Stored records:
- Opening Delimiter -
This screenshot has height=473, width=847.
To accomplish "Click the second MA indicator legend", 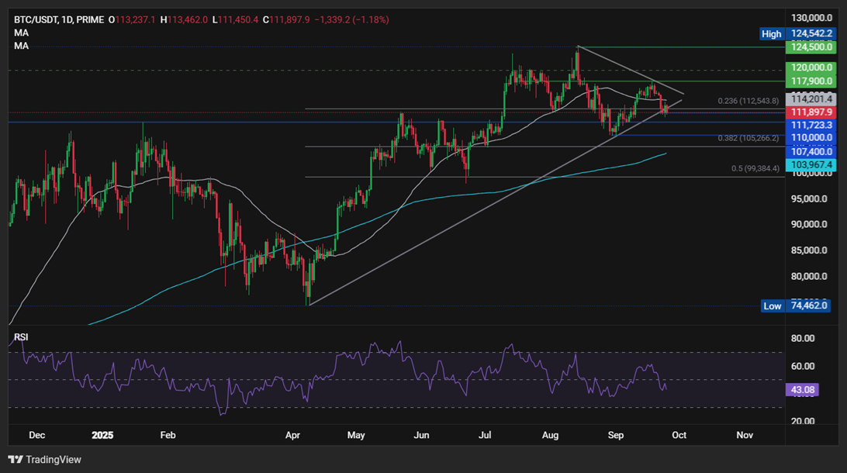I will click(x=22, y=47).
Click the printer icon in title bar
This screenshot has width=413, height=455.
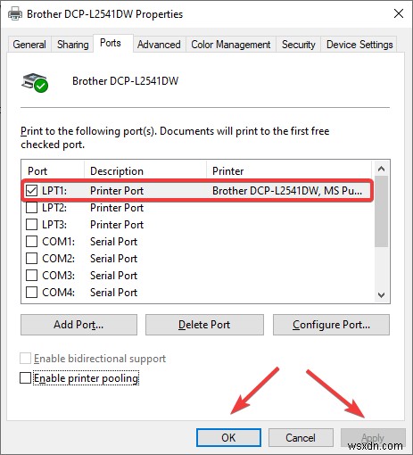[x=15, y=13]
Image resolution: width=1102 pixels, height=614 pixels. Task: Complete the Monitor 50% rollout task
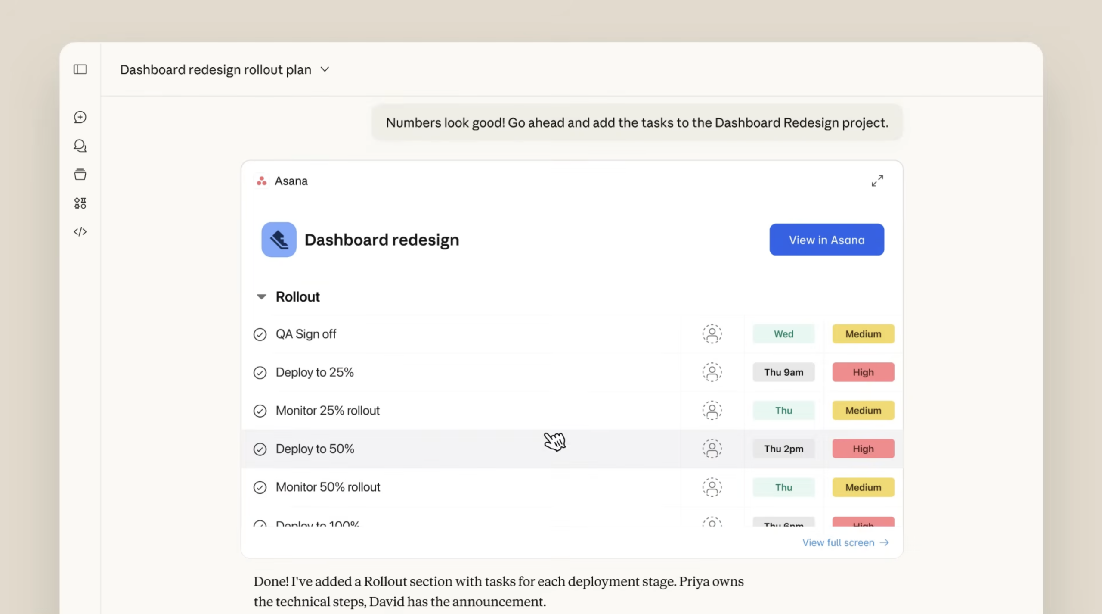pyautogui.click(x=260, y=487)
- Closing Delimiter -
*What to work on*: Could you write out again, exactly, the lines from the line containing "Click the printer icon in title bar" through the last line of the records above? Leave out the pictures.

*Result*:
Click the printer icon in title bar
This screenshot has width=413, height=455.
[x=15, y=13]
Image resolution: width=1102 pixels, height=614 pixels. Task: Complete the Monitor 50% rollout task
pyautogui.click(x=260, y=487)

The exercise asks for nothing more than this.